- Occupation: Comedian
- Spouse: Harriet Kemsley ​ ​(m. 2017; div. 2024)​
- Children: 1

= Bobby Mair =

Canadian stand-up comedian

Bobby Mair is a Canadian stand-up comedian based in London, England. Mair has appeared on The Hour, Russell Howard's Good News, Sweat the Small Stuff, Virtually Famous, Never Mind the Buzzcocks, Sam Delaney's News Thing, 8 Out of 10 Cats and Live at The Rivermill. Mair won the Laughing Horse New Act Of The Year competition in 2012. He has supported Jerry Sadowitz, Doug Stanhope and Bill Burr.

He was also the host of the reality horror show Killer Camp on ITV2, and starred in the reality sitcom Bobby and Harriet Get Married on Vice.

== Personal life ==
Mair was born in Canada. He is adopted and has two half-siblings. He was married to comedian Harriet Kemsley. The build-up to the wedding was documented on the Viceland show Bobby and Harriet Get Married. They have one daughter, born in 2021. Kemsley used a stand-up set broadcast on 19 April 2024 as part of the last episode of The Now Show to announce that she had recently been divorced from Mair.

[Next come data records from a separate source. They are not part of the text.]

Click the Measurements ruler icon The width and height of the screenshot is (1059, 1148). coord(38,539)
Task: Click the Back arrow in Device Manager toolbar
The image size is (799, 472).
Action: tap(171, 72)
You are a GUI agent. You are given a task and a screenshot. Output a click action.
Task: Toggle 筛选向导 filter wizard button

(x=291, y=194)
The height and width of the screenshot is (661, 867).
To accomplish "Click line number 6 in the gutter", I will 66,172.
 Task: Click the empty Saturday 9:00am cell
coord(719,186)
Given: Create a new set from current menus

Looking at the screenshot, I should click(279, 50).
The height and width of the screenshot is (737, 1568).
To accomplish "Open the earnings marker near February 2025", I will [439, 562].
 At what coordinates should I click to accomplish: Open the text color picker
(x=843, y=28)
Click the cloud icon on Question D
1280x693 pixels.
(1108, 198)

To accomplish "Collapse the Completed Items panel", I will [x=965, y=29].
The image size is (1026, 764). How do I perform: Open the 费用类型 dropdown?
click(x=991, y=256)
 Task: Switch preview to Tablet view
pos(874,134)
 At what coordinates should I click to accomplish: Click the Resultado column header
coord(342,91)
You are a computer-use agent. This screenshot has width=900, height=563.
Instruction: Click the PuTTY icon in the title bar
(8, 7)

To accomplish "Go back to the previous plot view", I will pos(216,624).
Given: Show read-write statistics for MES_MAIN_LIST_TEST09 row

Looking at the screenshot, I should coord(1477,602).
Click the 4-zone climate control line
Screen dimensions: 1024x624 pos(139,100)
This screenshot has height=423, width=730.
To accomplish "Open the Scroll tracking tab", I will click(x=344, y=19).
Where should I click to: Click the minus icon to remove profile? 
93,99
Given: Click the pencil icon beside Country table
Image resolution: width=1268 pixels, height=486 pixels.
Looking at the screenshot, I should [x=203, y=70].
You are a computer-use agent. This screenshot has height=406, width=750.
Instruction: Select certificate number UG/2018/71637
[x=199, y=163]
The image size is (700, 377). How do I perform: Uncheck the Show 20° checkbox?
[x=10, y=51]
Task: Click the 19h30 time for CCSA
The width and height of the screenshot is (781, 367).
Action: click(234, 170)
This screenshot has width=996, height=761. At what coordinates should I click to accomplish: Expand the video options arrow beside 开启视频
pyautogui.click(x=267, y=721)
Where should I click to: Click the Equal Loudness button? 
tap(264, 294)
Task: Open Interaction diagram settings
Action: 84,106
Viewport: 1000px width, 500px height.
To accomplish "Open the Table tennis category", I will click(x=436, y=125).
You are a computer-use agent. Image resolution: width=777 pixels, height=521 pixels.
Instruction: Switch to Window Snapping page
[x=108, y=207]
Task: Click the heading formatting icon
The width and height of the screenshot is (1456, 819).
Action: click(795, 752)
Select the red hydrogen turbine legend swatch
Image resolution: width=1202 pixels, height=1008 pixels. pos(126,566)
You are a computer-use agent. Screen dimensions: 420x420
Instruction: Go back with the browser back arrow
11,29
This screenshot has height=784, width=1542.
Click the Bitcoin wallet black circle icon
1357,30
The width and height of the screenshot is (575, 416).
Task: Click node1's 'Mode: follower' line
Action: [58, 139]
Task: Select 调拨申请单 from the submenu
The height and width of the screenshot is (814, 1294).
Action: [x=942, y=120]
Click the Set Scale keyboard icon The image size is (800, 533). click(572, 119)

He is a second cousin once removed of Canadian pop star Justin Bieber; however, he says that they have never met - a fact mentioned many times, including in his Edinburgh Fringe show Obviously Adopted.

Mair cited his traumatic childhood on the You'll Do podcast. He has been diagnosed with borderline personality disorder saying "It's a disease that has been in the public eye for years but never gets as much attention as bipolar or schizophrenia." Mair suffered from alcohol and drug addiction.